Carlos HF Chan, MD, PhD
Assistant Professor of Surgery
University of Iowa Hospitals and Clinics
Iowa City, IA, United States
Disclosure: Angiodynamics (Individual(s) Involved: Self): Research Support; Checkmate Pharmaceuticals (Individual(s) Involved: Self): Research Support
Peritoneal carcinomatosis is a common and deadly metastatic spread from many cancer types. Cytoreductive surgery and hyperthermic intraperitoneal chemotherapy (CRS-HIPEC) is a treatment option for only a small subset of patients. Development of novel regional therapeutic strategy is critically needed.
Methods: Paclitaxel-loaded tumor-penetrating microparticles (TPM) are cGMP-grade multi-component, biocompatible, biodegradable, polymeric paclitaxel-loaded microparticles designed to be retained in peritoneal cavity, adhere to peritoneal tumors, penetrate the inner tumor layers, and deliver controlled and effective drug levels. Extensive pharmacokinetics (PK) and pharmacodynamics (PD) studies were conducted in preclinical mouse models.

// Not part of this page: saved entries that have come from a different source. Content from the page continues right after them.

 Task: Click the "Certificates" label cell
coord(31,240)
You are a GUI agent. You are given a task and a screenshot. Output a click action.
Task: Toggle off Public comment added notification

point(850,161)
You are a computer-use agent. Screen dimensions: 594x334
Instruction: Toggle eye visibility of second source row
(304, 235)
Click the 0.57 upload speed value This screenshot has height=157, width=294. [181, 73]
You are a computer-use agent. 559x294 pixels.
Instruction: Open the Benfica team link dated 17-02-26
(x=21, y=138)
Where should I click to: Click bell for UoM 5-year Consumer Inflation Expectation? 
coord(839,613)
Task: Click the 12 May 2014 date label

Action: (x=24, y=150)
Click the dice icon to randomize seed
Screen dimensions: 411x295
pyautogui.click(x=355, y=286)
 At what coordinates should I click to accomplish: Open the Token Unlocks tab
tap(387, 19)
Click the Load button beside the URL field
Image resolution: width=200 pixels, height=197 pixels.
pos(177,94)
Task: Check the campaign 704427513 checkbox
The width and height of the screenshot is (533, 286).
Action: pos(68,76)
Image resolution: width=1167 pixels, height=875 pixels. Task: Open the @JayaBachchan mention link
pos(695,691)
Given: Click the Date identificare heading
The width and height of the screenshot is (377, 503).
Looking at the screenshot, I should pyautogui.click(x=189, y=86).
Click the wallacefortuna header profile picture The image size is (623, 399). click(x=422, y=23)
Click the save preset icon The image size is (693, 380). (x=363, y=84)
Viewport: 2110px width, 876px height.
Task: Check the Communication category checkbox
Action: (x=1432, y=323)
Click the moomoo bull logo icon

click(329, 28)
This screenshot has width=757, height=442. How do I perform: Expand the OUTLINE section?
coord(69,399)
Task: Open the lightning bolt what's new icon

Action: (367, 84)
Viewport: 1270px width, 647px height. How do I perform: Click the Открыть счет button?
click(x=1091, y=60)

Results: Design and production of TPM is sponsored by NIH-NCATS under grant number X01TR000329. Preclinical data in mouse models with peritoneal carcinomatosis showed promising drug penetration into bulky peritoneal tumors with sustained drug release. We have now designed a Phase 1 first-in-human dose-escalation trial with intraperitoneal infusion of TPM for treating patients with unresectable peritoneal carcinomatosis. We have obtained an IND from the FDA and IRB approval for this trial. Patient enrollment is anticipated starting in December 2021. Extensive pharmacokinetic and pharmacodynamic study along with quantitative computational modeling will be conducted for adopting a Model-Informed Drug Development (MIDD) process.
Conclusions: TPM is a promising drug delivery platform for treating unresectable peritoneal carcinomatosis. At the conclusion of this trial, recommended Phase 2 dose will be determined. Expansion to multicenter Phase 2 trial is highly anticipated.